En l’espèce, la [3] ne verse aux débats que la décision de rejet de la [9] du 22 juillet 2021 et l’avis médical rendu par la [5] le 3 juin 2021, à l’exclusion de toute autre pièce.
L’employeur produit le certificat médical initial établi le 31 août 2020, constatant des lésions imputables à l’accident du travail et prescrivant un arrêt de travail jusqu’au 9 septembre 2020 inclus.
Les quatre certificats médicaux de prolongation que l’employeur verse aux débats ne sont pas lisibles et ne permettent pas de s’assurer de leur date, ni que les lésions concernées sont cohérentes avec celles initialement déclarées et constatées médicalement.

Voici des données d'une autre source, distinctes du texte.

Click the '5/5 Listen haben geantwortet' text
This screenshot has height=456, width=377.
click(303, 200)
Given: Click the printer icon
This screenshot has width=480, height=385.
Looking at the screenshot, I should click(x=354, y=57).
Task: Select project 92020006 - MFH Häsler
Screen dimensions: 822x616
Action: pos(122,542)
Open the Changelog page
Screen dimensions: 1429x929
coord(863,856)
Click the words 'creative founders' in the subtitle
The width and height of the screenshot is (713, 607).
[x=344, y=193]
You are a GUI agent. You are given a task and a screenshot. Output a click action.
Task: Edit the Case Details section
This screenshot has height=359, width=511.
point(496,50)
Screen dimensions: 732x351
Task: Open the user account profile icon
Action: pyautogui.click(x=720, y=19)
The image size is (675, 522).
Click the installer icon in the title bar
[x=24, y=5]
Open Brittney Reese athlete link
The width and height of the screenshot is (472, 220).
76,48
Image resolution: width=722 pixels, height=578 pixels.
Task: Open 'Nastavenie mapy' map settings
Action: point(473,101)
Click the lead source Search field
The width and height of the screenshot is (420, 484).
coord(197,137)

La [6] ne justifie pas du paiement d’indemnités journalières et ne mentionne pas la date à laquelle les lésions de l’assuré ont été déclarées consolidées ou guéries.

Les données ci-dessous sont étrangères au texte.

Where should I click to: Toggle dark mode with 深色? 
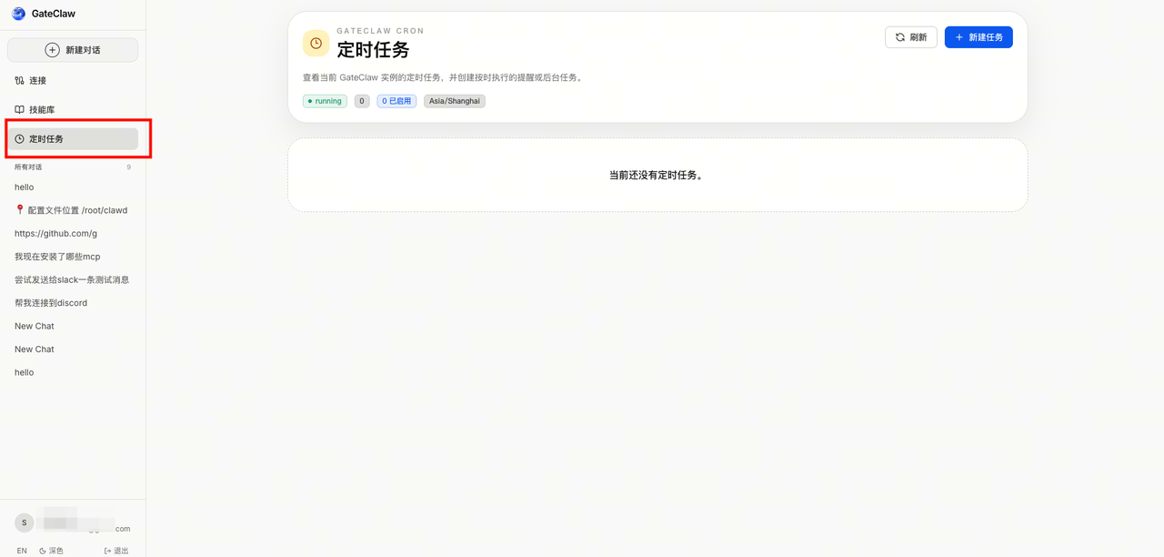tap(52, 551)
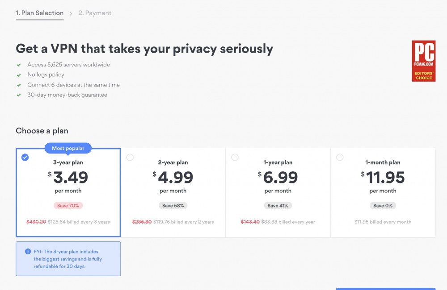Screen dimensions: 447x290
Task: Click the Most popular badge
Action: pos(68,148)
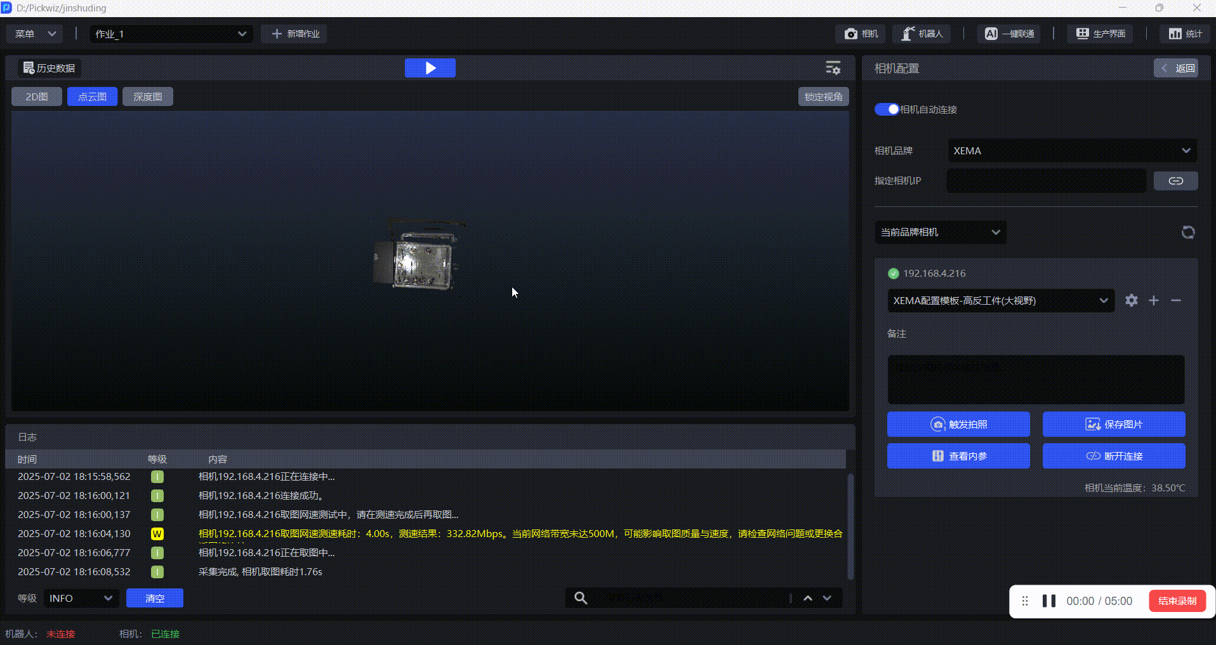This screenshot has width=1216, height=645.
Task: Refresh the camera list
Action: point(1187,232)
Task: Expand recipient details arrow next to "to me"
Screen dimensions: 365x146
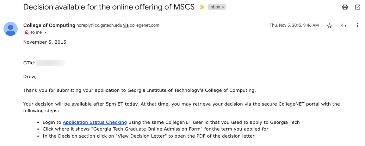Action: (x=45, y=33)
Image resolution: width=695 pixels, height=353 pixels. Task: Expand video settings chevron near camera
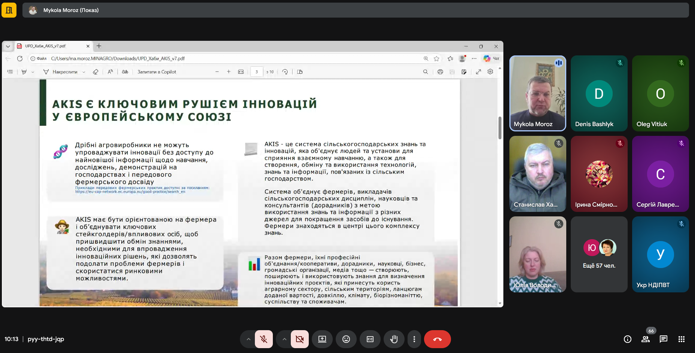coord(284,339)
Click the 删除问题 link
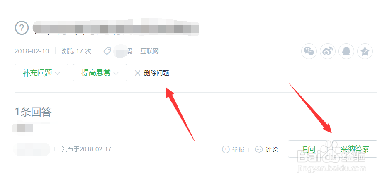 pos(156,73)
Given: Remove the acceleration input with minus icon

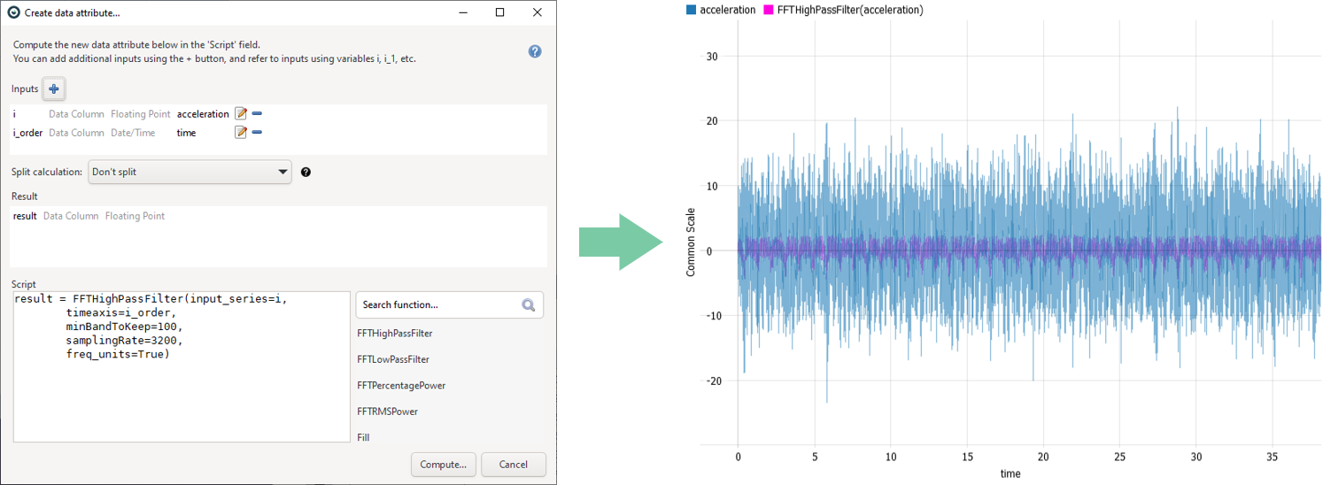Looking at the screenshot, I should tap(257, 114).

Aucun des éléments soumis à la [5] n’est produit, et sa décision du 3 juin 2021, non motivée, n’apporte aucun renseignement.
Ainsi la caisse ne produit pas les éléments lui permettant de se prévaloir de la présomption d’imputabilité au travail des arrêts et des soins litigieux.
En conséquence, les arrêts de travail pris en charge au titre de la législation professionnelle suite à l’accident du travail survenu le 31 août 2020 au préjudice de Monsieur [T] seront déclarés inopposables à la société [14] à compter du terme de l’arrêt de travail prescrit par le certificat médical initial, soit à compter du 10 septembre 2020, sans qu’il soit justifié d’ordonner une expertise médicale pour la période retenue comme opposable.
Sur les demandes accessoires :
La [4] supportera les dépens de l’instance.
PAR CES MOTIFS
Le Pôle social du Tribunal judiciaire de Lyon, statuant par jugement contradictoire et en premier ressort,
Déboute la société [14] de sa demande d’inopposabilité de la prise en charge au titre de la législation professionnelle de l’accident survenu le 31 août 2020 au préjudice de Monsieur [C] [T],
Déclare inopposable à la société [14] la prise en charge des arrêts et soins à compter du 10 septembre 2020,
Déboute la société [14] du surplus de ses demandes,
Condamne la [4] aux dépens,
Ainsi jugé et mis à disposition au greffe du tribunal le 15 décembre 2025 et signé par la présidente et la greffière.